Herbst ins Auge fassen

Fünf Komiteemitglieder, alles Kantonsräte, haben nun der Thurgauer Regierung einen Brief geschrieben. Ziel ist laut Mitunterzeichner Urs Martin (SVP, Romanshorn), dass möglichst bald abgestimmt wird. So würden mit Blick auf ein allfälliges Ja zur Initiative nicht unnötig Steuergelder für den Lehrplan 21 in den Sand gesetzt. «Ein Abstimmungstermin im Herbst wäre problemlos möglich», ist Martin überzeugt.
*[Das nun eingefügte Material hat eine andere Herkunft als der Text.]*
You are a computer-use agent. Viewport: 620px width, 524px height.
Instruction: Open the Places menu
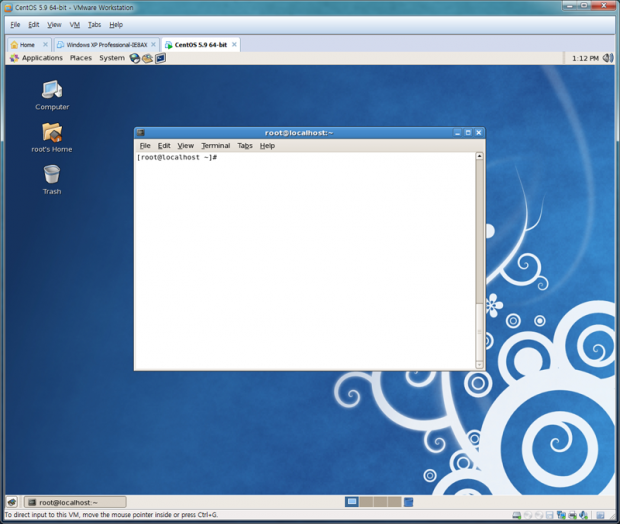coord(81,58)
Neben dem SVP-Kantonsrat haben Peter Dransfeld (SP, Ermatingen), Daniel Frischknecht (EDU, Romanshorn), Reto Lagler (CVP, Ermatingen) und Klemenz Somm (GLP, Kreuzlingen) das Schreiben unterzeichnet, welches nicht im Namen des Initiativkomitees verfasst worden ist. Darin äussern sich die Parlamentarier besorgt über das Vorgehen der Regierung in bezug auf die Einführung des Lehrplans 21. Gleichzeitig wollen sie eine faire Volksabstimmung sicherstellen «ohne Fait accompli».

«Bedürfnis ist da»

Für Martin besteht nämlich die Gefahr, dass mit dem Urnengang möglichst lange zugewartet wird, um im Abstimmungskampf dann argumentieren zu können, «dass man den Lehrplan 21 jetzt nicht mehr stoppen kann». Die Bevölkerung solle rasch entscheiden können. 5000 Menschen hätten die Initiative unterschrieben und damit gezeigt, dass ein Bedürfnis bestehe.

Christian Kamm, Thurgauerzeitung, 2. April 2016.